I see your point and I admit I reacted in a knee-jerk fashion. In general,from editors like You and John Cooley I expect less exaggeration and more real data. The newsletter from EDA companies are already, pretty good at exaggeration!!!

Another comment, which is all marketing and no truth is "The company cites benchmarks that indicate the parallel architecture offers run times that increase in a linear fashion with the size of the design". If the run time scales linearly with design size, that means all of their algorithms that process the design, have linear time-complexity. I am not sure if any EDA algorithm runs in *linear fashion*.

-Developer (who does not work for mentor)



at 7/28/2006 12:51:13 PM, Mr Brightside said:
I disagree... if you look at the global problem for things like placement, etc they are not linear, right. But if you apply a hueristic to it and can linearize it over a small subset, than that is the same thing. Divide and conquer.

======

TASKS TO PERFORM:
1. List every name or signature that the forum comments use to identify a person.
2. From the forum comments, extract the part that opens with the words containing "at 7/28/2006 12:51:13" and closes with "Divide and conquer.".
Use only the forum comments above as your source.

RECORD EXTRACTS:
======

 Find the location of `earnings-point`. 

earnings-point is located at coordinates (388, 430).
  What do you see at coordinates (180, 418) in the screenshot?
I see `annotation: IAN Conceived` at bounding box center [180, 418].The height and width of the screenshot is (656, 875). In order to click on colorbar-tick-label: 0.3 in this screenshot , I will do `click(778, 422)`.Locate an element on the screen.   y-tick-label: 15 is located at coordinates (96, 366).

======

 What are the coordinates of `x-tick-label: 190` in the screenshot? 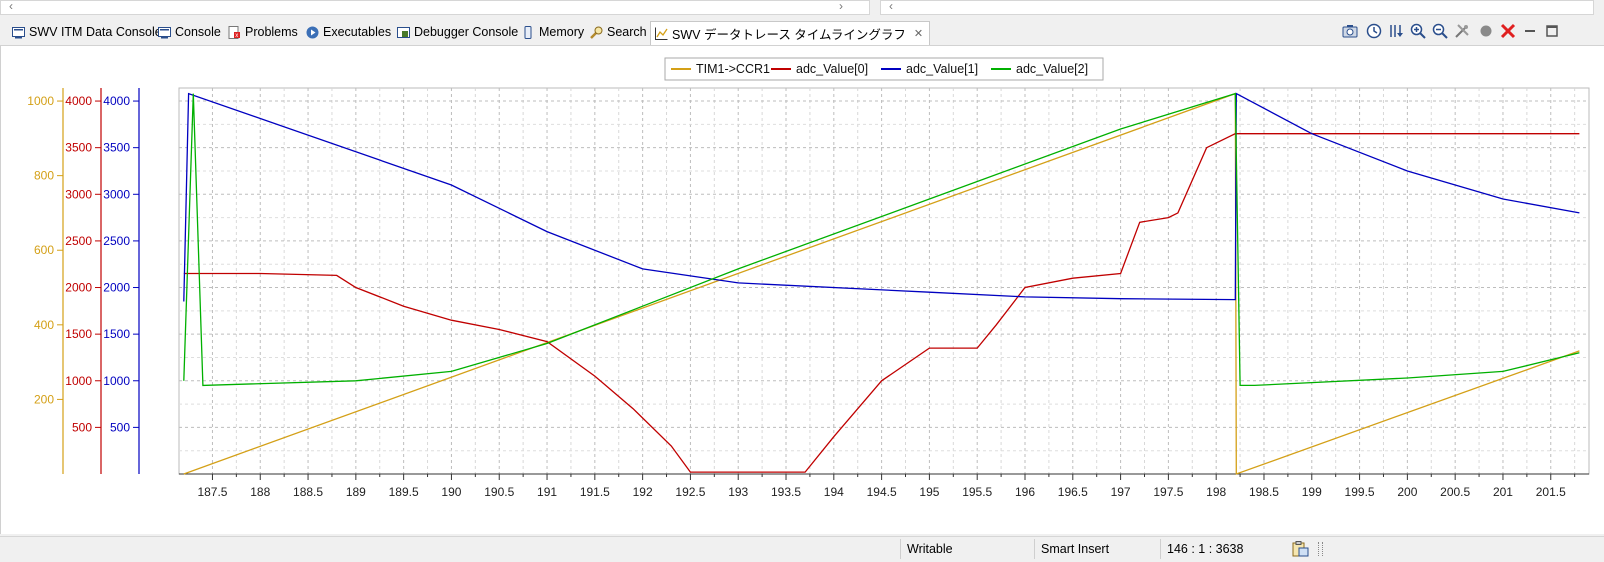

======

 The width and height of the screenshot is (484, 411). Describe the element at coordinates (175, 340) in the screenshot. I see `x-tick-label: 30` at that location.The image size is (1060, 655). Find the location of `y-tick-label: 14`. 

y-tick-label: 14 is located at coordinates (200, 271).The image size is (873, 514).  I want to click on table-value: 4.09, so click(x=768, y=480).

======

ANSWERS FOR THE EXERCISE:
1.
John Cooley
Developer
Mr Brightside

2.
at 7/28/2006 12:51:13 PM, Mr Brightside said:
I disagree... if you look at the global problem for things like placement, etc they are not linear, right. But if you apply a hueristic to it and can linearize it over a small subset, than that is the same thing. Divide and conquer.